県立美術館では、これまでに継続して、奈良県安堵町出身の郷土の芸術家であり、日本近代陶芸の巨匠である富本憲吉の創作活動を幾度も紹介してこられました。
今回は5年ぶり、生誕130年を記念しての企画展。
県立美術館ホームページより>>
富本憲吉は出生の地である安堵を“うぶすな”と呼んでいました。“うぶすな”は「産土」とも書き、生まれた土地、自身のルーツを表す言葉です。作品に施された故郷の風景から生まれた多数の図案からも、富本憲吉の創作と“うぶすな”奈良・安堵の深い繋がりを感じ取ることが出来ます。
本展では、富本憲吉が「うぶすな」という言葉に込めた故郷への心情と、安堵というルーツにはじまる創作の歩みを通じて華開いた多種多様の華麗な美の精華を展観するとともに、富本の芸術と“うぶすな”安堵の関わりを紹介して、奈良の歴史と文化の魅力を発信する機会といたします。
5年前に鑑賞したブログ記事★に、故郷 安堵村の何気ない風景から、「竹林月夜」や「曲がる道」など情趣豊かな模様を生み出して昇華させていったエピソードなどを書いていますので、過去記事を参照していただくとして・・・・。
今回、唸るほどいいなぁと思ったのは、初期の白磁の作品。
朝鮮白磁の収集で名高い浅川伯教・巧兄弟から多大な影響を受けていた富本憲吉ならではの、これは本物の朝鮮白磁?と見紛うような面取花瓶(大正10年制作)。
その後、昭和7年、昭和33年制作の壺と、白磁の作品は、それほど多くはないのですが、どの作品も喉から手が出るほど「欲しい!」と思うものばかり。
この写真は「月刊大和路ならら」8月号の富本憲吉特集のページより、昭和7年制作の白磁の壺。

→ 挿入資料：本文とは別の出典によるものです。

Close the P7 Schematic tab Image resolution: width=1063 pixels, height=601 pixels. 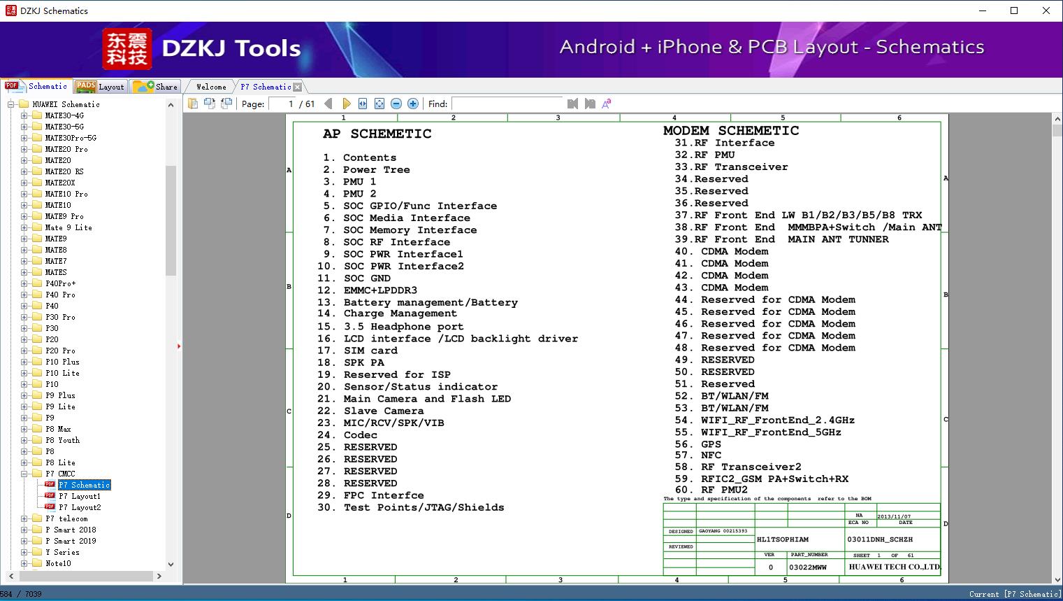pyautogui.click(x=298, y=87)
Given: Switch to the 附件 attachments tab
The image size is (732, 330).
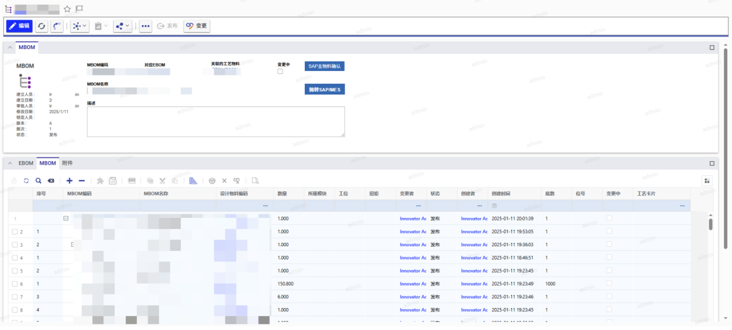Looking at the screenshot, I should pyautogui.click(x=68, y=164).
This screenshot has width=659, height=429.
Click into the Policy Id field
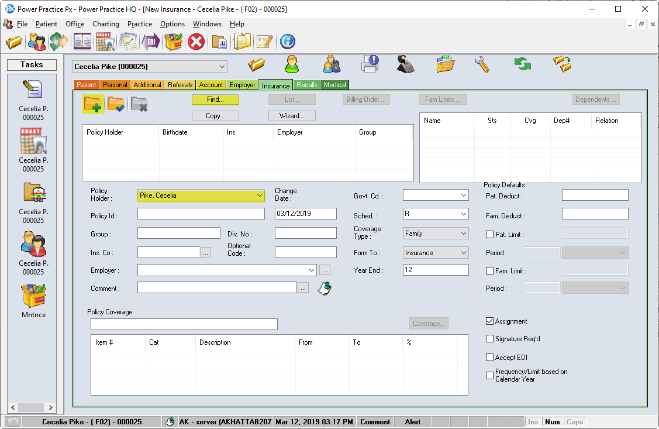coord(201,214)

このページの右上に書かれた文章を以下に転載させていただきます。
白磁八角壺。白磁は色や模様で失敗を補うことはできない。富本は作家が轆轤を廻すことに非常にこだわったが、白磁を仕上げる場合は、その段階で形をとことん吟味したという。柔らかな厚みを感じる白磁釉と、当時は驚きをもって迎えられた短頸の白磁壺は、究極の美を突き詰めようとした富本の美意識そのものだった。

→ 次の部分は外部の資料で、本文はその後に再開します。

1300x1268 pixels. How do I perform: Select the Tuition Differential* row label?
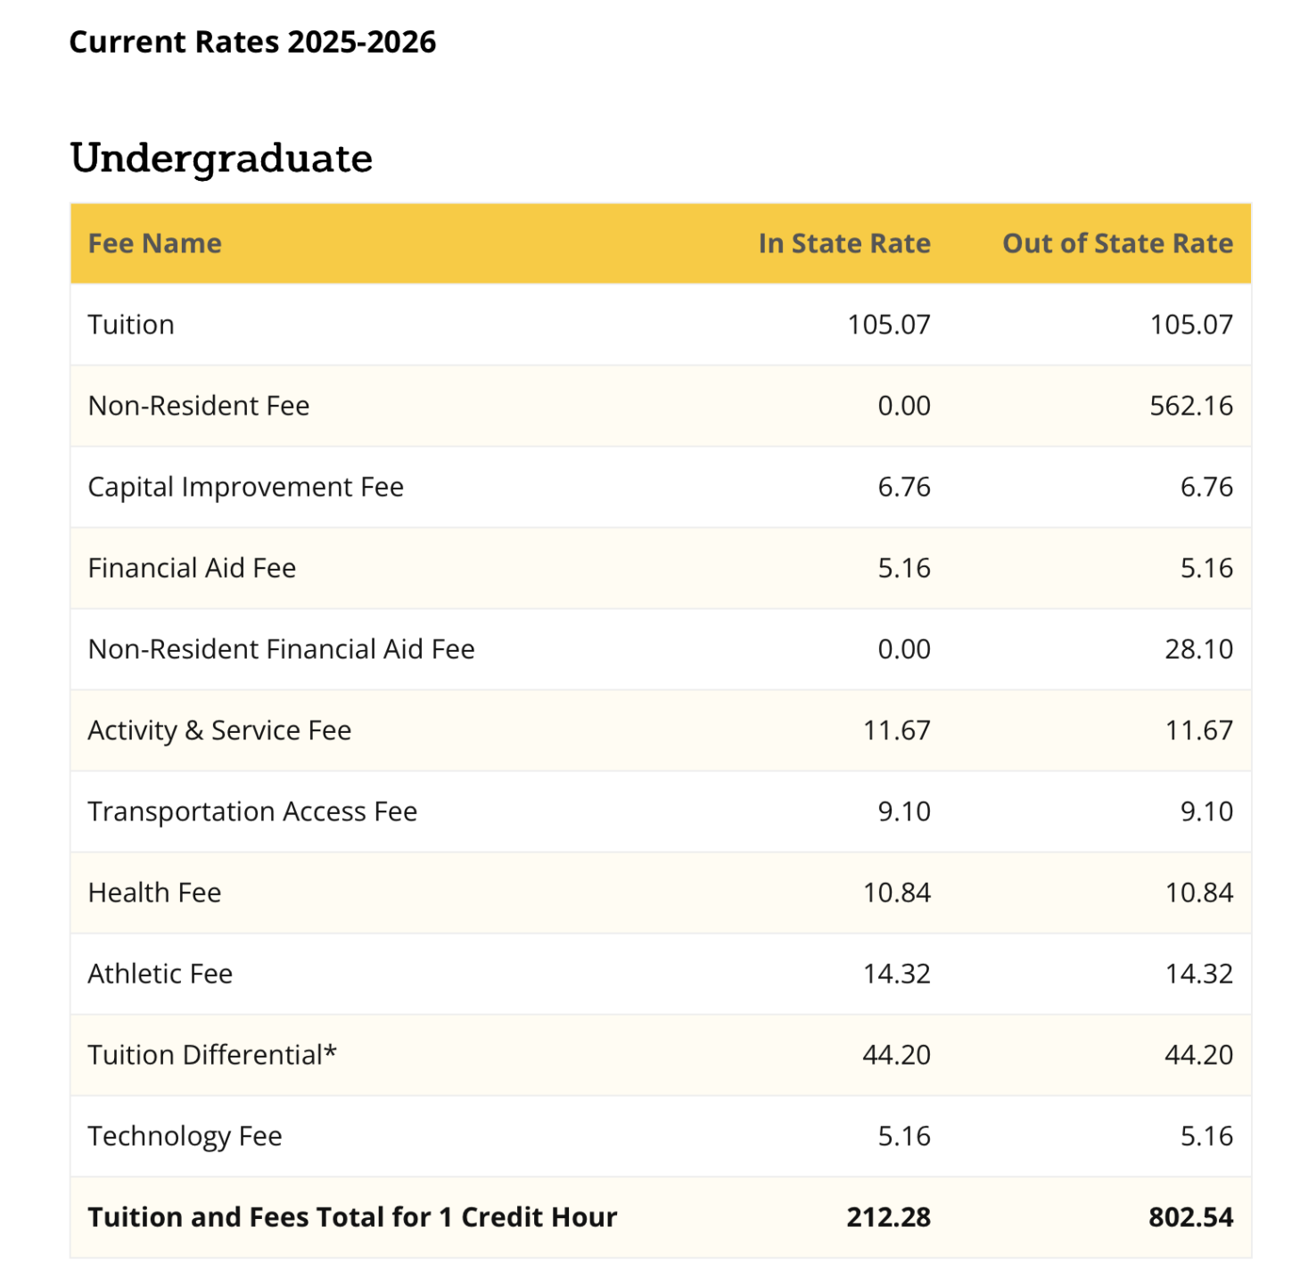coord(212,1055)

いつか富本の白磁を中心にした作品展を企画していただきたいものです。
また、2012年5月に惜しまれながら閉館した「富本憲吉記念館」が、来年2017年1月に「うぶすなの郷 TOMIMOTO」として生まれ変わります。
こちらは、1日2組限定の宿泊施設や蔵を使ったバーやカフェ&レストラン、体験工房などを併設した施設になるということで、楽しみなことです。
※「富本憲吉記念館」を訪れた過去記事はこちら★
「富本憲吉 憧れのうぶすな」展
会場:奈良県立美術館
会期:8月5日(金)~9月25日(日)
休館日:月曜日(9/19は開館・9/20は休館)
開館時間:9時~17時(入館は閉館の30分前まで。)
◆8/12 13:00~
「絵付け教室」
講師:田中茂氏・坂手春美氏(安久波窯陶芸教室・安堵町)
費用:材料費500円/先着30名
◆8/13 8/20 9/3 9/10 14:00~
美術館学芸員によるギャラリートーク
◆8/14 8/28 14:00~
奈良マンドリンギター合奏団によるミュージアムコンサート
◆9/4 13:00~
「灯芯引き・芯巻き体験会」
講師:安堵町灯芯保存会・中川商店
費用:無料
◆9/11 14:00~
美術館学芸員による美術講座 「富本憲吉のうぶすな」
◆9/17 13:00~
「六斎念仏 東安堵の六斎念仏(奈良県指定無形文化財)」
講師:大寶寺六斎講(安堵町東安堵)
費用:無料
「ピアノ独奏コンサート」
演奏:渡里拓也 氏
◆会期中随時 体験イベント
「富本憲吉デザインを体験!オリジナルしおりを作ってみよう」
費用:無料
::
最後に「四弁花」文様の元となった定家葛の花。
かつて、正倉院の北側の塀沿いに咲いていました。
五弁の花びらからあの四弁花文様を創作されたこと、並みの凡人には思いつかないことと、いつも思うのです。
県美館蔵品が多く(初出品が10点あり)、富本ファンには見慣れたものがほとんどですが、それでも美しいものは美しい!と、文様や形、彩色に見惚れながらの展覧会でした。
暑い真夏の日中にこそ、お薦めの展覧会です。